***** Excerpt provided *****

Interview with Doug Holder/Co-president of the New England Poetry Club.
I caught up with poet Thomas DeFreitas recently, a well-regarded poet in the area and a former resident of Somerville. We discussed his life and work, and the release of his new book Swift River Ballad.
Thomas DeFreitas was born in 1969 in Boston and was educated at the Boston Latin School. His poems have appeared in Dappled Things, Ibbetson Street, Plainsongs, and elsewhere. His most recent collection is Swift River Ballad (Kelsay Books, 2023). He is a member of the New England Poetry Club.
Author of:
Swift River Ballad (Kelsay Books, 2023)
Longfellow, Tell Me (Kelsay Books, 2022)
Winter in Halifax (Kelsay Books, 2021)
https://www.thomasdefreitas.me
https://www.youtube.com/@thomasdef634
Doug Holder: Do you think that the fact you were baptized in Somerville, gave you a good start as a poet?
Thomas DeFreitas: It certainly didn’t hurt! Somerville is (if I may borrow a phrase) a “city of poets”! From current laureate Lloyd Schwartz to my dear friend Hilary Sallick to the tireless and remarkable Gloria Mindock, to present company, there is much to recommend! Also, in the early 1970s, as now, it was a close-knit working-class city, with all of the poetical assets particular to such an environment. You learn stories. You learn colorful turns of phrase!
DH: You told me that you are a huge fan of Dylan Thomas. You like his use of meter and his sound tricks. In some ways do you identify with Thomas because he was a heavy drinker-and that led to his death in the Chelsea Hotel in NYC in the 1950s? You were once a drinker. Is there some sense of tragedy reflected in his poems that you cling to?
TDF: I read in Paul Ferris’s biography of Thomas that Dylan never wrote while drunk. He’d work like mad on a poem, dozens of drafts, and then he’d treat himself to a pint (or usually more!) at the pub. I identify with Thomas’s work ethic and his hostility to the easy, shopworn phrase. But the drink made an impression, and in adolescence I felt that it was somehow “connected” to his creativity. As tragic a figure as Thomas was, I feel the poems are life-giving. They do exert a pull. I’d recommend Seamus Heaney’s fine essay on Thomas, Dylan the Durable? I answer Heaney’s question in the affirmative.
DH: In your poem Dreaming of Somerville you bring the high holy to our burg. William Carlos William had his Paterson, N.J., does DeFreitas have his Somerville? Could you write this way about Arlington, where you currently reside?

***** Supplied records *****

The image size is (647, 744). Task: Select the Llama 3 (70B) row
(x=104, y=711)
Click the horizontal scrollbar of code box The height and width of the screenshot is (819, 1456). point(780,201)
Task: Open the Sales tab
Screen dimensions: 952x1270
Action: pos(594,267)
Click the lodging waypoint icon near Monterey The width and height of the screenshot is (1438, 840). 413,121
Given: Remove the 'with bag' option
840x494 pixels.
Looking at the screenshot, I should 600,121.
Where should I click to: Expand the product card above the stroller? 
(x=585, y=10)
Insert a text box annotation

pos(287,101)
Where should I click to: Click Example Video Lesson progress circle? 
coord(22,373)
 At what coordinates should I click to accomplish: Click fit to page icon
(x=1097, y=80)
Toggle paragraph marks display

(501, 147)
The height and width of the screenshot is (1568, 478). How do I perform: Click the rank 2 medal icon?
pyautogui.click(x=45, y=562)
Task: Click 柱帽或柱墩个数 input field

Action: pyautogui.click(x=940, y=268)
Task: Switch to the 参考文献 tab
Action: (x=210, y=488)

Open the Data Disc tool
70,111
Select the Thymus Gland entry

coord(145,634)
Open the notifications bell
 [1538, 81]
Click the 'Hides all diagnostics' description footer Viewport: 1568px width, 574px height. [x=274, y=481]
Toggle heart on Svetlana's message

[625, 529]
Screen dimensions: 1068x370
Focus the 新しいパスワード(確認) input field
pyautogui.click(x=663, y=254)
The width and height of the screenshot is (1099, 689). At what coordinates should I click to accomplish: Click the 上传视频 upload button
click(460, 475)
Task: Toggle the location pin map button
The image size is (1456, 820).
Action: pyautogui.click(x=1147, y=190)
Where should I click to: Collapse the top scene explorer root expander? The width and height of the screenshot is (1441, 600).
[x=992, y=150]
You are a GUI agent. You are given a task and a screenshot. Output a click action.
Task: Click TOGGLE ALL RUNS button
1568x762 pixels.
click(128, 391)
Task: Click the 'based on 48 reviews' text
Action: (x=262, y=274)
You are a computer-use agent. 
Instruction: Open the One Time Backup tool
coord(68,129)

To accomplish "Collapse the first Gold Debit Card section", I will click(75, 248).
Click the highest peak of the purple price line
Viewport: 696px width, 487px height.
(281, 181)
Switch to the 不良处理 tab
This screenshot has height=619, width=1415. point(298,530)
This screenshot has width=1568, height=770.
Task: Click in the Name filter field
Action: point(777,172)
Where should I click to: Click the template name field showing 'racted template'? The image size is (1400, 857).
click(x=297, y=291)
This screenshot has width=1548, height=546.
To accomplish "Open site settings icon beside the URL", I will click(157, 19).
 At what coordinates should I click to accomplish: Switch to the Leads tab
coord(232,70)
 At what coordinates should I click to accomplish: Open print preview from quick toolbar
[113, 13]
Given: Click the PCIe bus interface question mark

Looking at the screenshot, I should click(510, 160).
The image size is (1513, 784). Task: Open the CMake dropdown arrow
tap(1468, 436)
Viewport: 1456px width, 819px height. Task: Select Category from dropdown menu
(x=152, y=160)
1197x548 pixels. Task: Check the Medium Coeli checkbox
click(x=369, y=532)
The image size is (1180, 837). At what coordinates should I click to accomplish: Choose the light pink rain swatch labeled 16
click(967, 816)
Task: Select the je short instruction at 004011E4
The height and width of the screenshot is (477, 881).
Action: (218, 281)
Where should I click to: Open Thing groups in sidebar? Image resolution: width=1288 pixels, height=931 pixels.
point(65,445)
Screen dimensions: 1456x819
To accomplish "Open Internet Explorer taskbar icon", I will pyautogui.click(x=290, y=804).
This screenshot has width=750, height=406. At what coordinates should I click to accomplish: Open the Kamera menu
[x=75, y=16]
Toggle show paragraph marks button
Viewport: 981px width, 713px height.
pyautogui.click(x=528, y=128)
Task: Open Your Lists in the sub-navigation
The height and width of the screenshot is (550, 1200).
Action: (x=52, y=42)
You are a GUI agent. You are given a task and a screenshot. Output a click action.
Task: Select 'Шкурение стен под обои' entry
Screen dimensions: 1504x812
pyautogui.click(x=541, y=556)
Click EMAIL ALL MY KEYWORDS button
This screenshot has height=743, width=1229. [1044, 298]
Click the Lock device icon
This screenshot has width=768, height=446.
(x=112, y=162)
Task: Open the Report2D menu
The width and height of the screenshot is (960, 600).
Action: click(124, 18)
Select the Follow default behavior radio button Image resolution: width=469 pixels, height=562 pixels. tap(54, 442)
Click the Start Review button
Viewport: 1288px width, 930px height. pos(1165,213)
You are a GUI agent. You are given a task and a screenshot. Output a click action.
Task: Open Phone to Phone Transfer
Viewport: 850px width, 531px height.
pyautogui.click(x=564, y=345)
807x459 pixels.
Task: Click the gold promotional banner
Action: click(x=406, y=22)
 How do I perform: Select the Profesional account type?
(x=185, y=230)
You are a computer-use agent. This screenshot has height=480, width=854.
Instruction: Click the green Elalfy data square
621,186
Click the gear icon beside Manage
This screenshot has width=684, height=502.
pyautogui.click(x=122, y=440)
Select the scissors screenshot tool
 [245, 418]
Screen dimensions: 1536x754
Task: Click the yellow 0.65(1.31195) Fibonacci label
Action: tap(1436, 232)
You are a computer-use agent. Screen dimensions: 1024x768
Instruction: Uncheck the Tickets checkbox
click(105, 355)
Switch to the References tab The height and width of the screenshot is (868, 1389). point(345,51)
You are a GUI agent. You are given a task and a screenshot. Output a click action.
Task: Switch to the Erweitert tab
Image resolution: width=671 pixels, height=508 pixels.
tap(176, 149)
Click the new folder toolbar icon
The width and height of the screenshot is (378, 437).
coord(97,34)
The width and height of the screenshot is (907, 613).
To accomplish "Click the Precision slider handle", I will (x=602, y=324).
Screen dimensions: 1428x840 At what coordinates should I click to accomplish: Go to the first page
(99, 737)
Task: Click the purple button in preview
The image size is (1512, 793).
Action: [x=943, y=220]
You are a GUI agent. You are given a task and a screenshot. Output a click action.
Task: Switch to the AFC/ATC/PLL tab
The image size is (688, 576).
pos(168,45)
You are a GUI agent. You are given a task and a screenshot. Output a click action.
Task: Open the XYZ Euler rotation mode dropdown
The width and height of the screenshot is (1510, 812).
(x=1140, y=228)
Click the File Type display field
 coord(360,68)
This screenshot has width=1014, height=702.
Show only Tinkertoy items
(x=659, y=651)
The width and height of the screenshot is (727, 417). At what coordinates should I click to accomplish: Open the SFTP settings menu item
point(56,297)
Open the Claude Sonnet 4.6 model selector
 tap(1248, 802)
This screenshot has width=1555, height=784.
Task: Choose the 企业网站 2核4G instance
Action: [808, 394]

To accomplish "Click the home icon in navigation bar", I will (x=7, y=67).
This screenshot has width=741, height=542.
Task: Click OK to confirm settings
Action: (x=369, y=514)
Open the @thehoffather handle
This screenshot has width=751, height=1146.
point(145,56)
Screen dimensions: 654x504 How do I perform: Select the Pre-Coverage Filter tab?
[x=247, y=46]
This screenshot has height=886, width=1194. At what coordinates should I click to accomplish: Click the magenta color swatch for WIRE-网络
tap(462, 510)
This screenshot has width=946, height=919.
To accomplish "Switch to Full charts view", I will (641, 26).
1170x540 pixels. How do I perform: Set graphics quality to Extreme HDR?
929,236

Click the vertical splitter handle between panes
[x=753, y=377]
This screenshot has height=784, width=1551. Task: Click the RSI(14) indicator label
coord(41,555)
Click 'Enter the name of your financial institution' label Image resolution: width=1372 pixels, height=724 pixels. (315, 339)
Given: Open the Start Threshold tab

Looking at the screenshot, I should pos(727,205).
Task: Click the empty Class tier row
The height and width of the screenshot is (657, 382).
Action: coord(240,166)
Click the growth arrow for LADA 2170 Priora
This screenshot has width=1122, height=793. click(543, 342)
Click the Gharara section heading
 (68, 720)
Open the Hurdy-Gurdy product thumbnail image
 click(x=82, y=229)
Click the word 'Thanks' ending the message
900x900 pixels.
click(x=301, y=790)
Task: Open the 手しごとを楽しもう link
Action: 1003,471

*****

> **Set exercise 1**: Render this sentence from the interview with Thomas DeFreitas into Spanish: "Thomas DeFreitas was born in 1969 in Boston and was educated at the Boston Latin School."
> **Set exercise 2**: Carry on the interview with Thomas DeFreitas, starting right after its final sentence.

> **Task result 1**: Thomas DeFreitas nació en 1969 en Boston y se educó en la Boston Latin School.

> **Task result 2**:
TDF: I hope there is something in any poet that can find auspicious occasions for poetry, whatever their environment. I love Arlington! Arlington is my joy. My years in Somerville, East Boston, Amherst, and Chelsea have all made an impression, and I hope I use all my places and experiences in a way that conduces to the making of poems.
DH: Your book has a great deal of well-honed Catholic imagery. For some, the church was a nightmare (including my late wife), others love the ritual, the beauty of the church. Your take?
TDF: I keenly sympathize with anyone who’s been wounded or diminished or disgusted by Catholicism or by any other religious body or practice. I had a better time of it than most folks as an active Catholic, loving the ritual and the fixity, to a degree. But I think that in here in the USA, there’s a malady in Catholicism whereby many Catholics have whittled their creed to one or two hot-button issues. These people call themselves “orthodox Catholics,” though they scorn Pope Francis (whom I love) in favor of following a political figure whose estrangement from gospel values seems glaringly obvious. I’m currently active in a beautiful Episcopal community, St. James’s in Cambridge.
DH: Why should we read your book?
My book and its author will love you for it! I feel that this newest collection is a representative sampling of my work. There are poems of joy and of serious purpose. But I feel the salient note is celebration: celebration of people, of language, of this extraordinary ordinary life.
A Mad Patch of Song
You are the pink mint of floral days.
Pert froth of comic blossoms, sip
of cool blue heaven. You are the trust
of once-braided hair flaunting in a breeze.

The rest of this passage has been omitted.